Report from a Seminar on the Draft Guiding Principles on
“Extreme Poverty and Human Rights: the Rights of the Poor”
Office of the UN High Commissioner for Human Rights, Geneva
27-28 January 2009
IFSW was represented by our Main Representative in Geneva, Ellen Mouravieff-Apostol, at the recent seminar convened by the Office of the UN High Commissioner for Human Rights in Geneva. IFSW has been working hard on our contribution to the consultation on extreme poverty and human rights over several years. In the report which follows, Ellen describes what happened during the seminar and what happens next. We confidently expect that the IFSW contribution and social work principles will be reflected in the final draft.
IFSW’s involvement with the above mentioned long time human rights document in the making goes back to the mid-1990s when NGOs, and especially the non-governmental organisation ATD-Fourth World, first proposed the idea of guidelines against extreme poverty at the former Sub-Commission on the Promotion and Protection of Human Rights. The matter reached the former Commission on Human Rights, who in its resolution 2001/31 requested the Sub-Commission, with the help of an ad hoc group of experts, to draw up guiding principles on the implementation of human rights norms and standards in the context of the fight against extreme poverty.
Texts from experts of the former Sub-Committee as well as ideas stemming from extremely poor population groups with whom experts met in various parts of the world found their way into the present draft.
The Seminar was composed of Representatives of Member States, Representatives of UN-related Organisations, independent experts, NGOs and, most importantly, two persons who had lived in extreme poverty, one from France, and the other from Peru.
A group of 11 NGOs held a consultation on 27/28 November 2008 in preparation for the Seminar during which much existing text was tentatively amended, and new text proposed. Part of our conclusions might find their way into the Seminar report that will be available within some weeks. It is hoped that a definitive text can be submitted to the Human Rights Council, either at its 11th session in June or its 12th in September 2009.
Participants, and perhaps most of all NGOs who had worked hard on the text were delighted with a proposal to entrust the final version of the Draft Guidelines to the Special Rapporteur on Extreme Poverty and Human Rights, Ms. Magdalena Sepúlveda (Chile), with whom we intend to continue our collaboration. Such a decision will however require a resolution of the Human Rights Council which will hopefully be passed at its session in June. If all goes well, Ms. Sepulveda’s text should be ready by the end of the year, after which the Office of the UN High Commissioner for Human Rights will post a second and last wide-ranging consultation on line for final comments.
As seminars go, it was a good one where empathy with extremely poor people and harmony during the debates prevailed. Evidently, in this case no divisive or ideological matters intervened …
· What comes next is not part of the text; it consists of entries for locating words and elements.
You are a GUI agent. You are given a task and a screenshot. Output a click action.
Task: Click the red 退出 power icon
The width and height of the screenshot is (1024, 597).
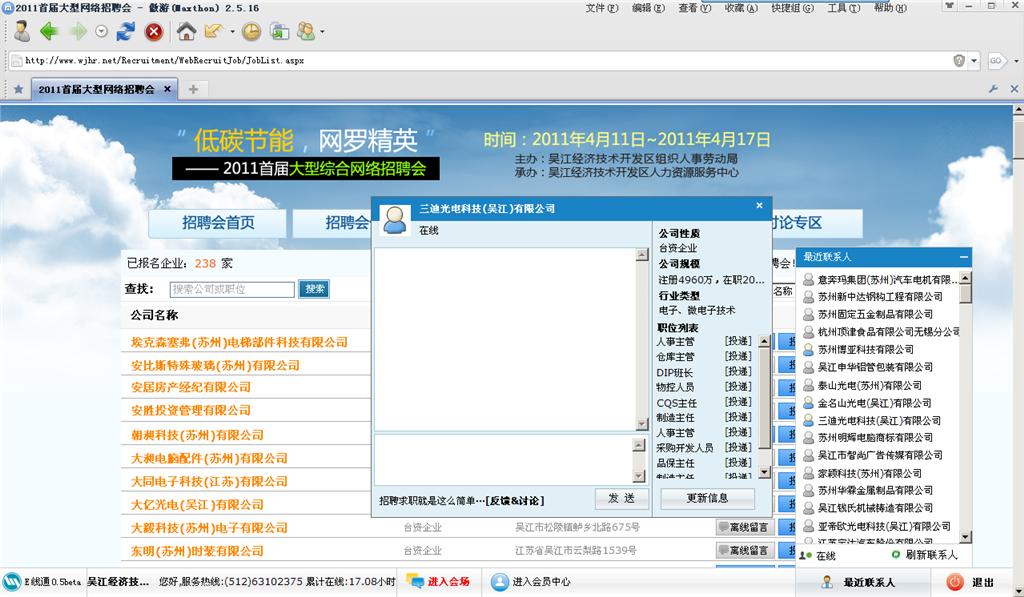point(955,581)
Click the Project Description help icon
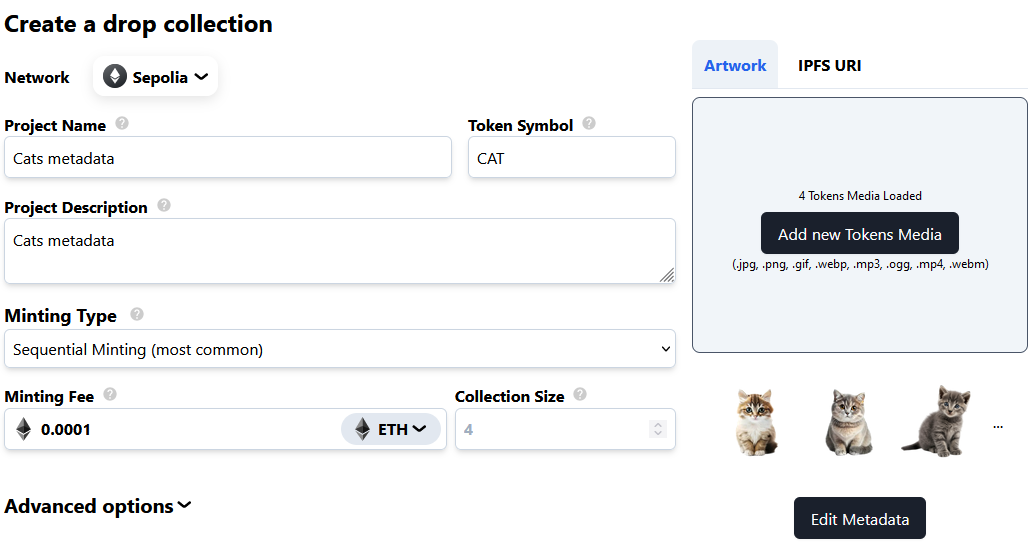1034x547 pixels. pyautogui.click(x=164, y=206)
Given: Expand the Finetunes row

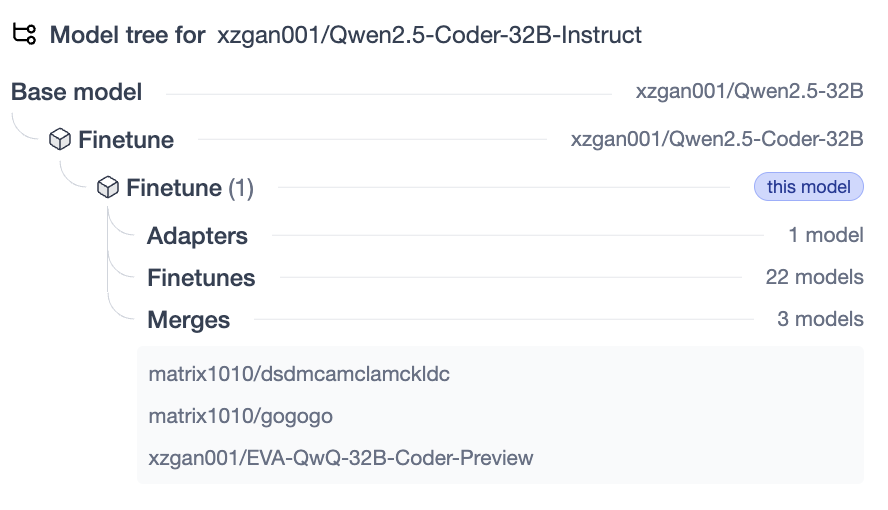Looking at the screenshot, I should point(201,278).
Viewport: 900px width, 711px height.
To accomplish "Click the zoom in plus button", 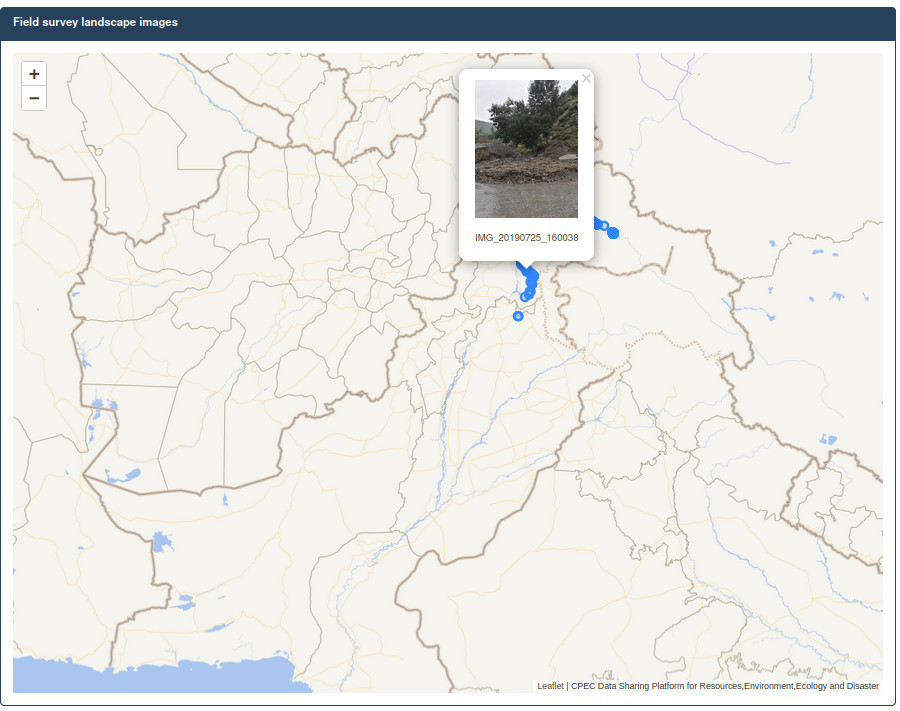I will pyautogui.click(x=34, y=74).
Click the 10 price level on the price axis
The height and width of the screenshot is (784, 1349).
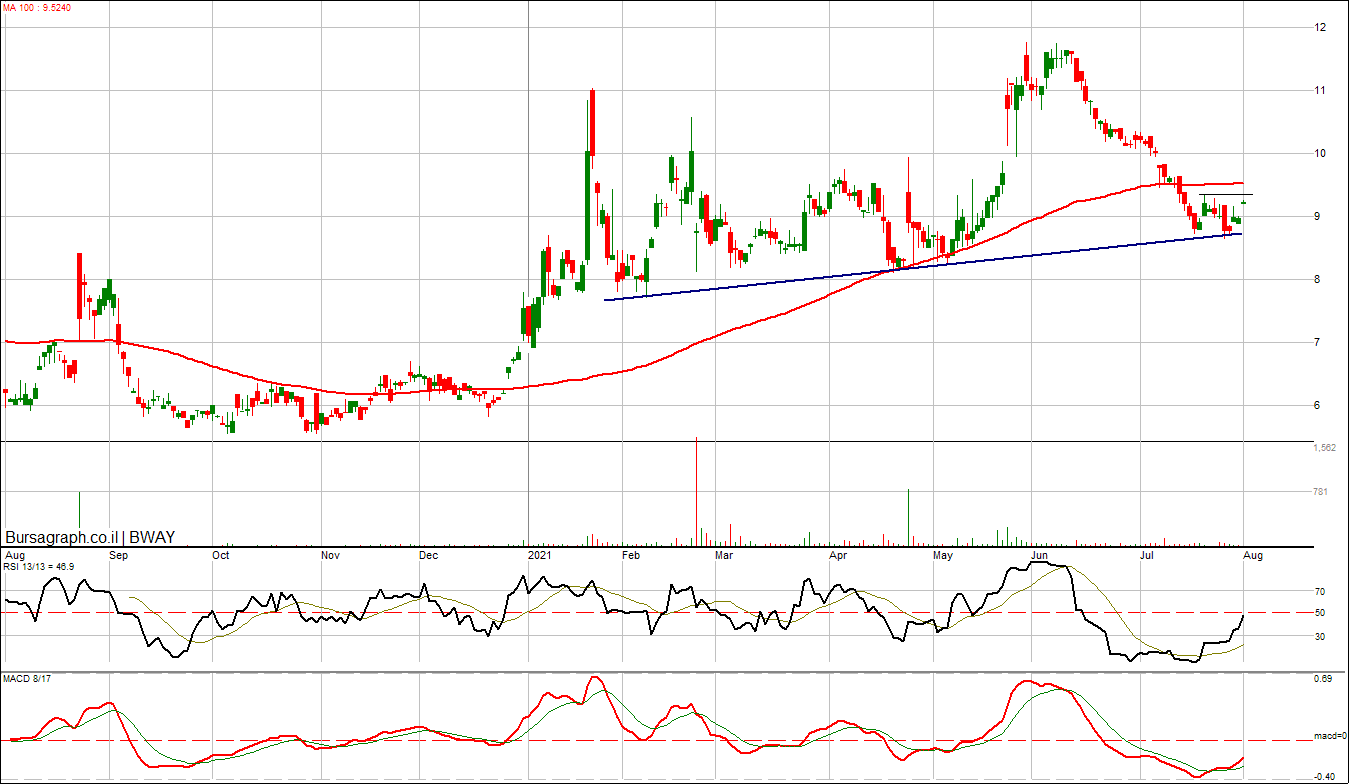click(1320, 153)
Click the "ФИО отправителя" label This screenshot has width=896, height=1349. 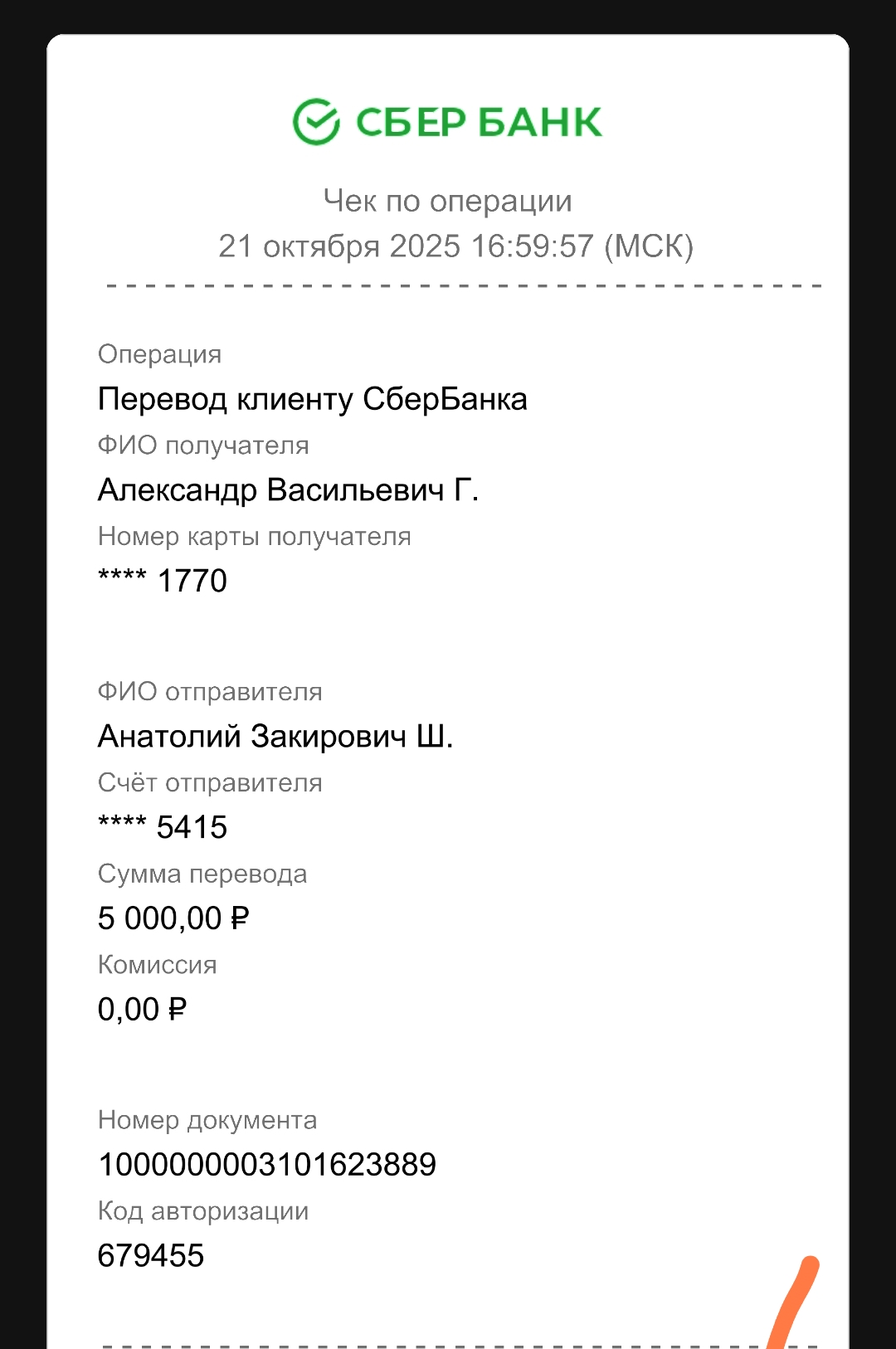[210, 692]
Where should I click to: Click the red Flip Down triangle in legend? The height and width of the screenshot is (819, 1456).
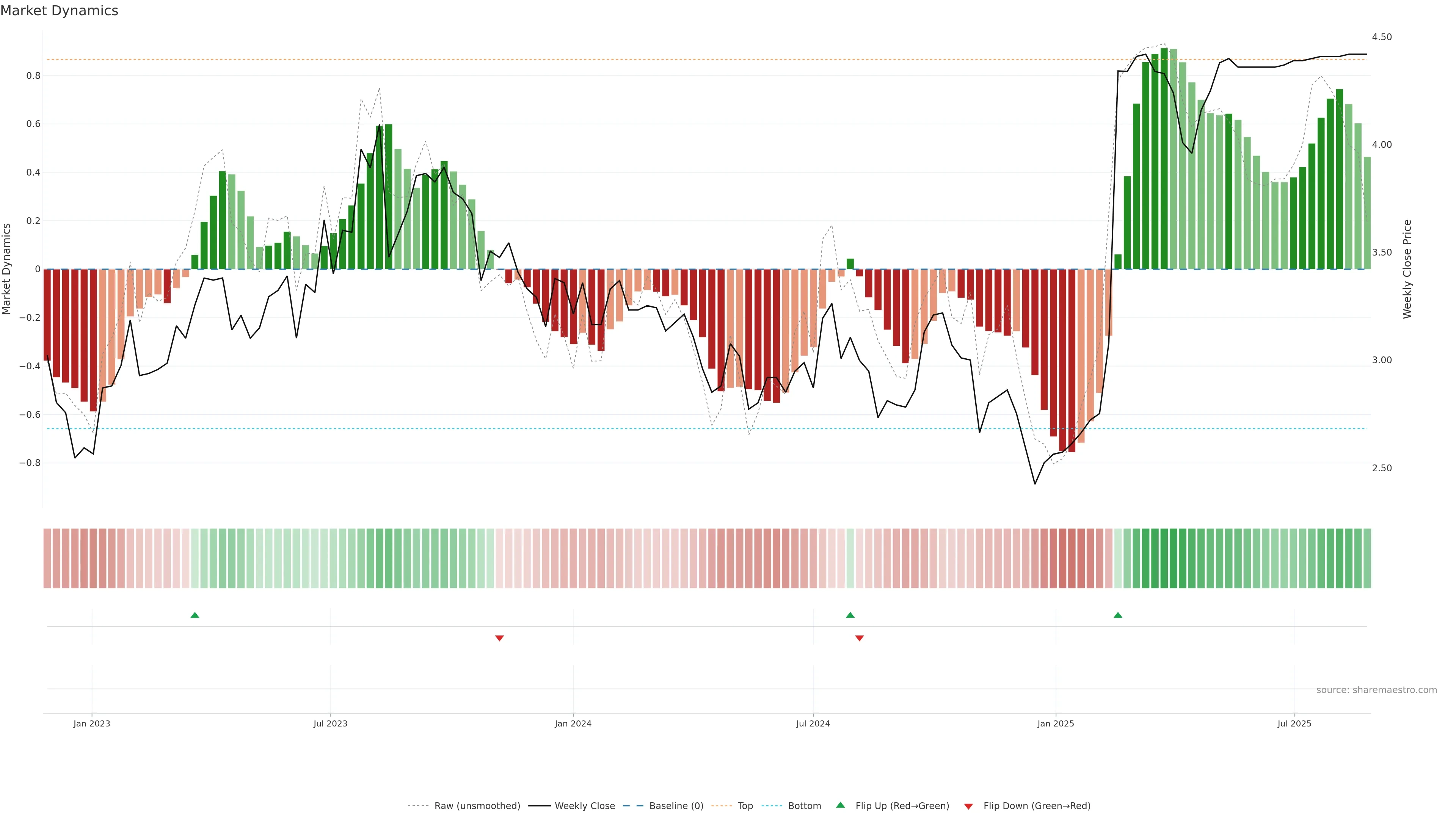[968, 806]
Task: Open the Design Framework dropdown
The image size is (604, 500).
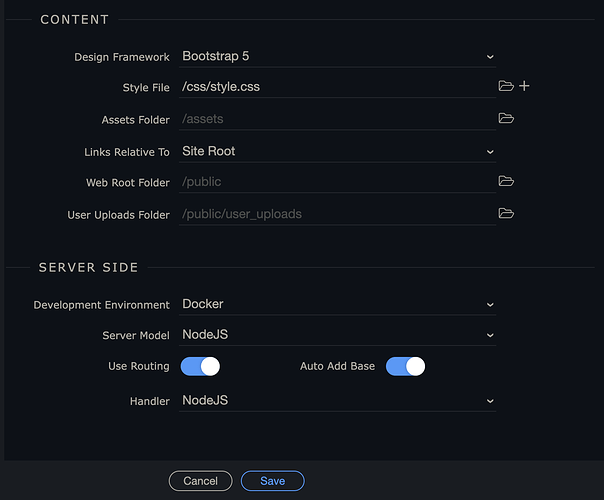Action: pos(337,57)
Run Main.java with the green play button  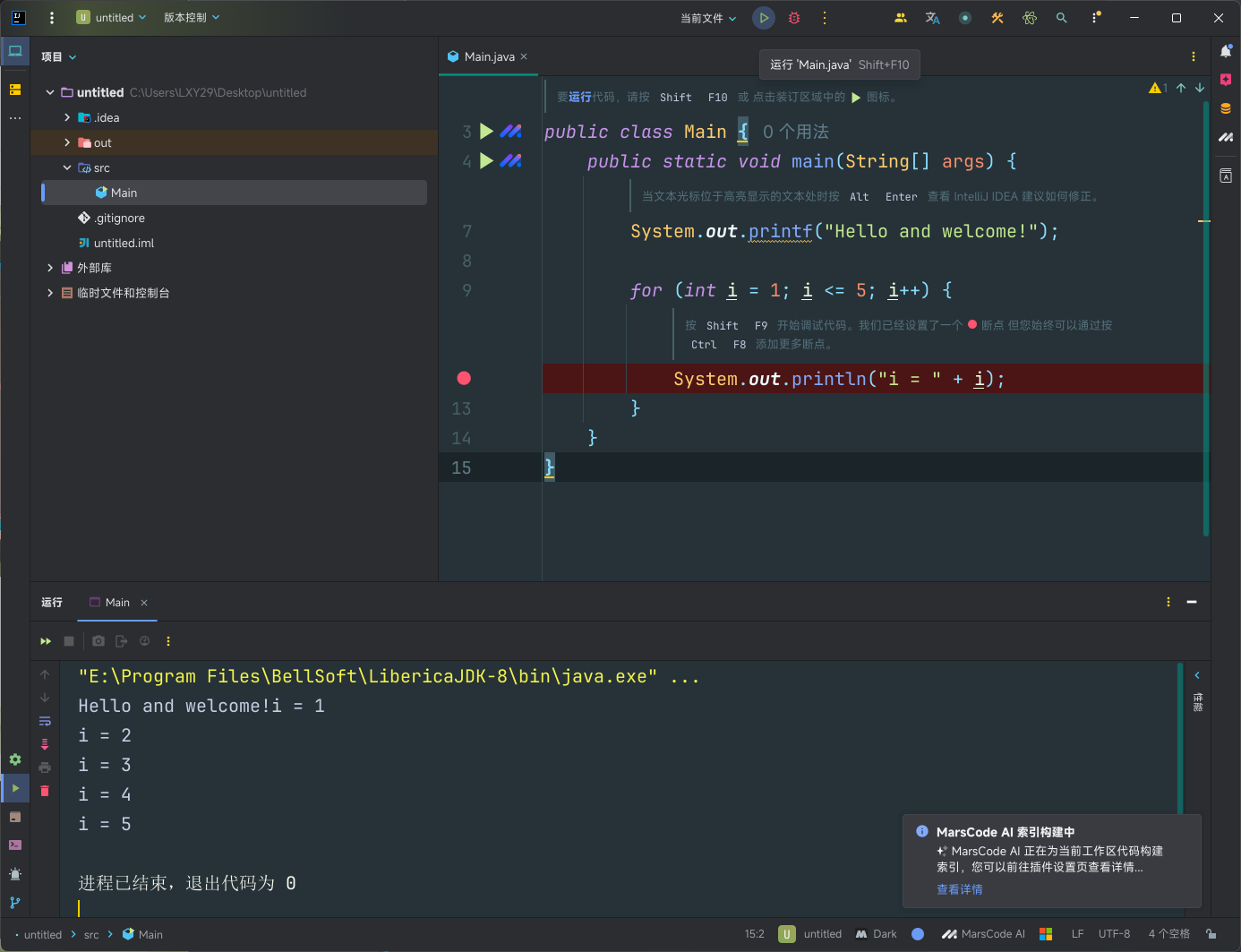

The IFSW Representative at the U.N. at Geneva expects that the Guiding Principles, when adopted, will be able to help Member States in the planning and execution of national measures to combat extreme poverty, hopefully in cooperation with persons and groups living in extreme poverty. IFSW anticipates that some of its proposals based on social work principles will be accepted as well as applied, and that the education of poor and extremely poor children will be always be high on any anti-poverty agenda.